About this exercise ▸
Only the lines from the one with "This screenshot has height=443, width=665." through the end of the data are wanted, copied exactly.

START Dataset content

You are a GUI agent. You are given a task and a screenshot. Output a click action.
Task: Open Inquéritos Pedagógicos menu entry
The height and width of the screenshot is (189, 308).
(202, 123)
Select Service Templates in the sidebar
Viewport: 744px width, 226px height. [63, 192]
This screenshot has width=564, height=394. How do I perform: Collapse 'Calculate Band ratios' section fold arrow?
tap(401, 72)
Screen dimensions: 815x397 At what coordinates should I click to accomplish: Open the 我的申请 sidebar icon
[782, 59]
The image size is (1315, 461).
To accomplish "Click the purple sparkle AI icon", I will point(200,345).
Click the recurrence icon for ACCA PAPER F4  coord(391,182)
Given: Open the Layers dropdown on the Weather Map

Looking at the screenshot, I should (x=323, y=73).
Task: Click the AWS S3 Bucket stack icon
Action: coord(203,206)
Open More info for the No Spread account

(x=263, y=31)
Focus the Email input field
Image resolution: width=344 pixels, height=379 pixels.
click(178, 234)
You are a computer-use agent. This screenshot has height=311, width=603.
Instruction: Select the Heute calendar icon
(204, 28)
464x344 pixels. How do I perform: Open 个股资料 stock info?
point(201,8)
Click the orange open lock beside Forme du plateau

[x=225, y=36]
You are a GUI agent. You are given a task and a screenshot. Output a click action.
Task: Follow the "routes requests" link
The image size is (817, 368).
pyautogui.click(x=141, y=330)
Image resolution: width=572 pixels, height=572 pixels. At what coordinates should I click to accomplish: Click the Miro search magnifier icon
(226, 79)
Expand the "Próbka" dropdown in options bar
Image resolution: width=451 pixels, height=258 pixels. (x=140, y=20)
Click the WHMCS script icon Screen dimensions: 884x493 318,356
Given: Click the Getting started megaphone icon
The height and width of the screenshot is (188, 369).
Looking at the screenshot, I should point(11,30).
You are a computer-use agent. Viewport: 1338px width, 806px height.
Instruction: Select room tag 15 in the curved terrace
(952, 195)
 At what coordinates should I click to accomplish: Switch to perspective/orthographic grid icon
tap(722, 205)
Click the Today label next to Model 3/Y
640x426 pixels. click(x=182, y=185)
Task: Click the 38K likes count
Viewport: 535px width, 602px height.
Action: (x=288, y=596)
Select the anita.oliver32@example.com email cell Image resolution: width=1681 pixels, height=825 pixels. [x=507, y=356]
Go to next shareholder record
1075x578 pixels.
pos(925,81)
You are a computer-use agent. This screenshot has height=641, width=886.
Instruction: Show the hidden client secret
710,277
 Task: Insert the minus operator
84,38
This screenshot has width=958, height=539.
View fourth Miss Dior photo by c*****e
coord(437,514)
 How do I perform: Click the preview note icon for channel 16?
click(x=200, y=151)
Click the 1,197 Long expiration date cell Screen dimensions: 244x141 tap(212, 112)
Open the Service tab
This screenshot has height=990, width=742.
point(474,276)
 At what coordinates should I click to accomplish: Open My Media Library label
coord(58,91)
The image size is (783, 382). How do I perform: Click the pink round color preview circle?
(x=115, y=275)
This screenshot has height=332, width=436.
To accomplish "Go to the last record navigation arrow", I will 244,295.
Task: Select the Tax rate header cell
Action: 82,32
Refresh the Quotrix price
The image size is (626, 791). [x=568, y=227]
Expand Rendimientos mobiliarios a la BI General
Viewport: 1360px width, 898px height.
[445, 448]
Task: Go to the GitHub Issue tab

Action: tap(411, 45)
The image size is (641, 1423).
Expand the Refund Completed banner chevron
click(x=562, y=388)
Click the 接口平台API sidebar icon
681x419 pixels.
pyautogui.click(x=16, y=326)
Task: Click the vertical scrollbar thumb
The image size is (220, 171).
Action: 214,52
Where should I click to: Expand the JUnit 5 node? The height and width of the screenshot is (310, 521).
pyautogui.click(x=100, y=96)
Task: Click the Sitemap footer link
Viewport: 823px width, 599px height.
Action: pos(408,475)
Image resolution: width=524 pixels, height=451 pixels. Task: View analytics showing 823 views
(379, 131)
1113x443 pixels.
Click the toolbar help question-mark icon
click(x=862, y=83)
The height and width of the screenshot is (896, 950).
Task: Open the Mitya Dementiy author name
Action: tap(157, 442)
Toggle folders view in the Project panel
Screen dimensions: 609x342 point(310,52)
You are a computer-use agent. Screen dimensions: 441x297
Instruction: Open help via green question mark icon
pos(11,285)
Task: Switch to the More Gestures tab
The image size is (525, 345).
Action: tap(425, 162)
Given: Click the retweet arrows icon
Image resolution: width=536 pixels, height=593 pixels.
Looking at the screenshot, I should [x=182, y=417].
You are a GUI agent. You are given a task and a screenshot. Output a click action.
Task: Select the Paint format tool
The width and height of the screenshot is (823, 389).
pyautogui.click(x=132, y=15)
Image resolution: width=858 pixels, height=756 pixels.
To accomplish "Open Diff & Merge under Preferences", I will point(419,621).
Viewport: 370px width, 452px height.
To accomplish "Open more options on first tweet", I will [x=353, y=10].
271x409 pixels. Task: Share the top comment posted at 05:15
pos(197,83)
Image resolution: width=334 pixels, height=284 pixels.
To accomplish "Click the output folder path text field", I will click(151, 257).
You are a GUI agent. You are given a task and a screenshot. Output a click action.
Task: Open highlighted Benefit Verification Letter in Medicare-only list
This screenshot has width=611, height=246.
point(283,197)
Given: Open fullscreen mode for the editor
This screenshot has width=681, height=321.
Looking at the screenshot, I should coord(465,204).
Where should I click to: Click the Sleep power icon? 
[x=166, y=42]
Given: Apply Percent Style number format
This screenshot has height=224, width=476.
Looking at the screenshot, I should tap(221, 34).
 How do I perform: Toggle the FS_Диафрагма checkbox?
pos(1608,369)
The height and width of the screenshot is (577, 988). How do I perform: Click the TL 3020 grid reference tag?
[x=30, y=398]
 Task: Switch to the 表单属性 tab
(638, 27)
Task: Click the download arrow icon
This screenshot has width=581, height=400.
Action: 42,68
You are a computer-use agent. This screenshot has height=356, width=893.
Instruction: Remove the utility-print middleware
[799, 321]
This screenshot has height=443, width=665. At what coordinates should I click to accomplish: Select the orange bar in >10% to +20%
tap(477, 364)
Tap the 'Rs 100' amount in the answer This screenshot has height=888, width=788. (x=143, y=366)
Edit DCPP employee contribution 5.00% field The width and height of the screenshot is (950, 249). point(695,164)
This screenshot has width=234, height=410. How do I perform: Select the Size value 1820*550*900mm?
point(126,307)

END Dataset content

Your solution ▸
This screenshot has height=443, width=665. At what coordinates should I click to accomplish: Select the orange bar in >10% to +20%
tap(477, 364)
Tap the 'Rs 100' amount in the answer This screenshot has height=888, width=788. (x=143, y=366)
Edit DCPP employee contribution 5.00% field The width and height of the screenshot is (950, 249). point(695,164)
This screenshot has width=234, height=410. How do I perform: Select the Size value 1820*550*900mm?
point(126,307)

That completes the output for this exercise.